EGG can be installed as a package to be used as a library

pip install git+ssh://git@github.com/facebookresearch/EGG.git

or via https

pip install git+https://github.com/facebookresearch/EGG.git

Alternatively, EGG can be cloned and installed in editable mode, so that the copy can be changed:

git clone git@github.com:facebookresearch/EGG.git && cd EGG
pip install --editable .

Then, we can run a game, e.g. the MNIST auto-encoding game:

python -m egg.zoo.mnist_autoenc.train --vocab=10 --n_epochs=50

EGG structure

The repo is organised as follows:

- tests # tests for the common components
- docs # documentation for EGG
- egg
-- core # common components: trainer, wrappers, games, utilities, ...
-- zoo  # pre-implemented games 
-- nest # a tool for hyperparameter grid search

How-to-Start and Learning more

Our EMNLP'19 Demo paper provides a high-level view of the toolkit and points to further resources.
The step-by-step MNIST autoencoder tutorial goes over all essential steps to create a full-featured communication game with variable length messages between the agents. NB: depending on your computational resources, this might take a while to run! (open in colab)
The simplest starter code is in egg/zoo/basic_games, providing implementations of basic reconstruction and discrimination games. Input can be provided through text files, and the code is thoroughly commented.
Another good starting point to implement a Sender/Receiver game is the MNIST autoencoder game, MNIST auto-encoder game. The game features both Gumbel-Softmax and Reinforce-based implementations.
A template for a game is provided in egg/zoo/template.
EGG can be used for autoencoder-based experiments or even self-supervised learning. An implementation of SimCLR introduce in Chen et al. 2020 can be found in egg/zoo/simclr.
EGG provides some utility boilerplate around commonly used command line parameters.

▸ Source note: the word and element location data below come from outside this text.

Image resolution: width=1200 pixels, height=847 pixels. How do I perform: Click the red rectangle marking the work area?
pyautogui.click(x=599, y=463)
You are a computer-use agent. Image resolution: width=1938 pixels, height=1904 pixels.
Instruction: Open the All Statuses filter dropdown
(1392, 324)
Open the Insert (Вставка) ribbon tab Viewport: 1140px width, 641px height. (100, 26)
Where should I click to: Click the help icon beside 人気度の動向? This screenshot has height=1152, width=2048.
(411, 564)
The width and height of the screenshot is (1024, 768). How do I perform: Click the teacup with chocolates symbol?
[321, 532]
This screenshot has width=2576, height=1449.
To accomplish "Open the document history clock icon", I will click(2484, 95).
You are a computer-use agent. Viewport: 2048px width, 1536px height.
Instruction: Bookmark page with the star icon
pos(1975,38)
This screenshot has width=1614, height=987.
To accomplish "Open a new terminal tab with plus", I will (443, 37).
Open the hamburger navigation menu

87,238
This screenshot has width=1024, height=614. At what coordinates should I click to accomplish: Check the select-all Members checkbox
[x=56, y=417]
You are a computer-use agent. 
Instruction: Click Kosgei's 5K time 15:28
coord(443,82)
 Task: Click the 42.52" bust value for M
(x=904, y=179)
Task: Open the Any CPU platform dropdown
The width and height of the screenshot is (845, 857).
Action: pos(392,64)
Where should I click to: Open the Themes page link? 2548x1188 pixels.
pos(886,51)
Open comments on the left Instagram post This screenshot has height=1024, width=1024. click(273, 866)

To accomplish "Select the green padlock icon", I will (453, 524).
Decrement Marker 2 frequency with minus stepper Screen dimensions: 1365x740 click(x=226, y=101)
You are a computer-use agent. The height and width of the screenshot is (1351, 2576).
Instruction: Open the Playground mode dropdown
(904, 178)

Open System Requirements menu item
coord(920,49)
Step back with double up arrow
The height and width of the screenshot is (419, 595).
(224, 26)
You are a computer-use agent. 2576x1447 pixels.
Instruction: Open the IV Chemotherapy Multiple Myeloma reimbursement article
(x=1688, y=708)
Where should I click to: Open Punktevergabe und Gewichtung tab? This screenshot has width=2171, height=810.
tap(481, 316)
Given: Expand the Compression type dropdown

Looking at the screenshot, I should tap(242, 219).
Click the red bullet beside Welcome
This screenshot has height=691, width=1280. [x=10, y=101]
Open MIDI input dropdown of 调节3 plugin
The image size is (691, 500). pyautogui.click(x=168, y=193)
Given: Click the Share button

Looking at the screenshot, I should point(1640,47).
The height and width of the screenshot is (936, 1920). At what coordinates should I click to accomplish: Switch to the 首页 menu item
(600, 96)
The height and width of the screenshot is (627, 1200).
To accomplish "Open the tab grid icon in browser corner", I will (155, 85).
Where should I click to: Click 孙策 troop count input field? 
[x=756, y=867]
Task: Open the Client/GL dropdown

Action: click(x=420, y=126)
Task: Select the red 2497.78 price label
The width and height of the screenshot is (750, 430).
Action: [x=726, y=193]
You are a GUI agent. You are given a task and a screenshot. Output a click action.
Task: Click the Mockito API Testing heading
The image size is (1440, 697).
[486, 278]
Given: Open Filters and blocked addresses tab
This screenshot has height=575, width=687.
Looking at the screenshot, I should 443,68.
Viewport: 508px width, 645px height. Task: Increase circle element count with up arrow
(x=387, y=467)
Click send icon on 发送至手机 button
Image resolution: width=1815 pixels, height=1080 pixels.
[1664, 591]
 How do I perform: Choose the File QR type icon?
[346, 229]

Documentation about using it can be found here.
A brief how-to for tensorboard is here.
To learn more about the provided hyperparameter search tool, read this doc.

Citation

If you find EGG useful in your research, please cite this repository:

@misc{kharitonov:etal:2021,
  author = "Kharitonov, Eugene  and Dess{\`i}, Roberto and Chaabouni, Rahma  and Bouchacourt, Diane  and Baroni, Marco",
  title = "{EGG}: a toolkit for research on {E}mergence of lan{G}uage in {G}ames",
  howpublished = {\url{https://github.com/facebookresearch/EGG}},
  year = {2021}
}

Contributing

Please read the contribution guide.

Testing

Run pytest:

python -m pytest

All tests should pass.

Licence

The majority of EGG is licensed under MIT, however portions of the project are available under separate license terms: LARC is licensed under the BSD 3-Clause license.

The text of the license for EGG can be found here.